Потом такси останавливалось трижды – у старого многоэтажного дома, у проезда в какой-то двор, у входа в парк. Всякий раз старушка подолгу смотрела в темноту, не говоря ни слова.
Две женщины, одна – совсем молодая, вышли под навес хосписа. Казалось, они уже ждали. Поддерживая старушку под руки, увели пациентку внутрь. Мужчина проводил их печальным взглядом:
– Мама… как ты там… родная… – прошептал он и тут вспомнил про багаж.
Когда чемодан коснулся пола, женщина сидела уже в кресле-каталке.
– Возьмите… – она протянула деньги.
– Да что вы… разве можно…
– А я ждала вас всю жизнь…
– Я тоже, наверное… и точно понял для чего, – тихо ответил он и быстро зашагал прочь, скрывая слезы.
Картина растаяла, уступив место прежнему.
Несколько минут все молчали.
– А я читал, – прервал тишину «виновник». – Это рассказ одного таксиста из Нью-Йорка. Внук выложил его в «сеть». Еще признался, что ничего важнее в жизни он не сделал.
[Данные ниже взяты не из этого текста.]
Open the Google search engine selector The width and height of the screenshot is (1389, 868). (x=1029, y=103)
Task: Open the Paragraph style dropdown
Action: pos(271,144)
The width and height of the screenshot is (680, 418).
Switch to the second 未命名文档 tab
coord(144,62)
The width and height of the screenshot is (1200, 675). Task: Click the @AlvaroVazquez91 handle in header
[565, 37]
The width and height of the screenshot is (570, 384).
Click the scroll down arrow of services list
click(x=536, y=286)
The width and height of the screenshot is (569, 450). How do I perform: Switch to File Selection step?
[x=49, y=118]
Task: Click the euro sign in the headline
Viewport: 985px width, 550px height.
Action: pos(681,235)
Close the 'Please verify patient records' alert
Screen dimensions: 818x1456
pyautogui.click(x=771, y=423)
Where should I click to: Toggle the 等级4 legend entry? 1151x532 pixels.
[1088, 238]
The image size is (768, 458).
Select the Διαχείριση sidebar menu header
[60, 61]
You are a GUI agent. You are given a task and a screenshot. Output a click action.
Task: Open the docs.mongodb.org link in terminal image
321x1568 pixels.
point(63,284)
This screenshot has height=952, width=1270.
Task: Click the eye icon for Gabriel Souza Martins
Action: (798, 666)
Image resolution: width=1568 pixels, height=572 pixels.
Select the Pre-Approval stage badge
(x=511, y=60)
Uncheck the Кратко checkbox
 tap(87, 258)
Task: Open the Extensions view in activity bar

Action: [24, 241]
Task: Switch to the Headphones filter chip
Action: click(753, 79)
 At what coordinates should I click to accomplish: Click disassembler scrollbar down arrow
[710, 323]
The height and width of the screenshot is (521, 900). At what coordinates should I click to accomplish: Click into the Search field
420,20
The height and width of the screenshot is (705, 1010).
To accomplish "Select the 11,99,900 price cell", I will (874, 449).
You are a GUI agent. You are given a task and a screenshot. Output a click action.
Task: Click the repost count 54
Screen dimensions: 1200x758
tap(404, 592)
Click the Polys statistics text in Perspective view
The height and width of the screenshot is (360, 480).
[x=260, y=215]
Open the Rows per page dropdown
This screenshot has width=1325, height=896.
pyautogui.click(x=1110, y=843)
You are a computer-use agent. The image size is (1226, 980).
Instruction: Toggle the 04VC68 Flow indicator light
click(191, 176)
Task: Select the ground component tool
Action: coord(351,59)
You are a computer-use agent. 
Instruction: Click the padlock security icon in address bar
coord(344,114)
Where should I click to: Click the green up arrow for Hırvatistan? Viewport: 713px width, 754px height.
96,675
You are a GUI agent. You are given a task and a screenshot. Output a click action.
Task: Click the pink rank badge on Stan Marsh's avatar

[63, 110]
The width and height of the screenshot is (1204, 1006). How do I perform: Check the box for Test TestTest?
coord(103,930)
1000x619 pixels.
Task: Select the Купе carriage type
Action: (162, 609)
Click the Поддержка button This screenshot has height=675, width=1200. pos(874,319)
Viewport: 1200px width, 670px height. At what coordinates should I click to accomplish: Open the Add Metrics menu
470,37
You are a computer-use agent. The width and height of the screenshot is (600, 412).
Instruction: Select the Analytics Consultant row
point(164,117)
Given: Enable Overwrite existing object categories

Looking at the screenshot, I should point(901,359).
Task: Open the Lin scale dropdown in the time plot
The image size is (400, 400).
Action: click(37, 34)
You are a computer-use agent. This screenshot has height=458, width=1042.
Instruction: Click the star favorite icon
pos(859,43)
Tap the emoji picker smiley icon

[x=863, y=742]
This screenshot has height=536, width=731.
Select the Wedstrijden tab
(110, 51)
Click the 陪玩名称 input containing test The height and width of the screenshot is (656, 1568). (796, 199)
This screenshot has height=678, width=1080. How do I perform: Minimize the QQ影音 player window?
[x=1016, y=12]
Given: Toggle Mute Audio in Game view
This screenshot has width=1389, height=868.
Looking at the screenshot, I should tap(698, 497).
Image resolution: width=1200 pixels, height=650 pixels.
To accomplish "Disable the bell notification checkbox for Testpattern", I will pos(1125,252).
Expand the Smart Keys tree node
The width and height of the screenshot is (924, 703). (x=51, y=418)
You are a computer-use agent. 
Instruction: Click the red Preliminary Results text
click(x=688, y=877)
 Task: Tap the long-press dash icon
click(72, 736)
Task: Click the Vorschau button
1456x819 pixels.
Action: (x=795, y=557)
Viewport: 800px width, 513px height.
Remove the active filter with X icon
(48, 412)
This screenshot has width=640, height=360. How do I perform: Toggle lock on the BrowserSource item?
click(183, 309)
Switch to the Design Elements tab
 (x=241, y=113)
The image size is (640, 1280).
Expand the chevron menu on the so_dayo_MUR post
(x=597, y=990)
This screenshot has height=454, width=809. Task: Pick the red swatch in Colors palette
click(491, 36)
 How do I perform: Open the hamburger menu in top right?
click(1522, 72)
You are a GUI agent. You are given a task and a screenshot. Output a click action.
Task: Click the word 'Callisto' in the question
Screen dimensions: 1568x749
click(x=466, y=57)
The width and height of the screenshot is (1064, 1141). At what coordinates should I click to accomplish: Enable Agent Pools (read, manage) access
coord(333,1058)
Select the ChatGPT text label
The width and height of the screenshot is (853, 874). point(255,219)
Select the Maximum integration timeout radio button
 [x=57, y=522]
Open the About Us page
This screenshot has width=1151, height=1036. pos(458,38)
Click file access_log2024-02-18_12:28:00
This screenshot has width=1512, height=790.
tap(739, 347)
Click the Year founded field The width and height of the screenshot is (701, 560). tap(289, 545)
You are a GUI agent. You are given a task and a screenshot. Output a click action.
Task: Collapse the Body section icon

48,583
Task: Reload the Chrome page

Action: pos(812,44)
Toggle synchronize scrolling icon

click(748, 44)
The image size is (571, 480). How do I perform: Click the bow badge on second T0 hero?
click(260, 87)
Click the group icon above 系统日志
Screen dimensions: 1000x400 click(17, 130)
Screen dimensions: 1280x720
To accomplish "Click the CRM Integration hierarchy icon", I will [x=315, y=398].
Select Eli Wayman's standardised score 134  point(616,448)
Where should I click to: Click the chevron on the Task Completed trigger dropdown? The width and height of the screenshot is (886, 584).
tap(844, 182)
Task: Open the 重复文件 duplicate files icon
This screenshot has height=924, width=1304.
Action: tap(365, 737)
Всё остальное – дом, работа, даже семья – были пятнадцатыми по счету.
– Да, да, – Безухов опять тёр пенсне. – Возможно, господа, он и родился только для этого дня. И жил ради него…
– Да нет же! – громко возразил «виновник». – Это она!., она жила так долго, чтобы повстречаться ему! Спасти! Исполнить предназначенное. Она! Как вы не поймете. Ждала всю жизнь! Он должен был повзрослеть, через что-то пройти, потерять… только тогда мог понять, почувствовать. Родится. – И грустно добавил: – Есть, есть еще время, Олег Евгеньевич. – И вдруг добавил: – Напечатайте «Таксиста», вспомните о русском человеке.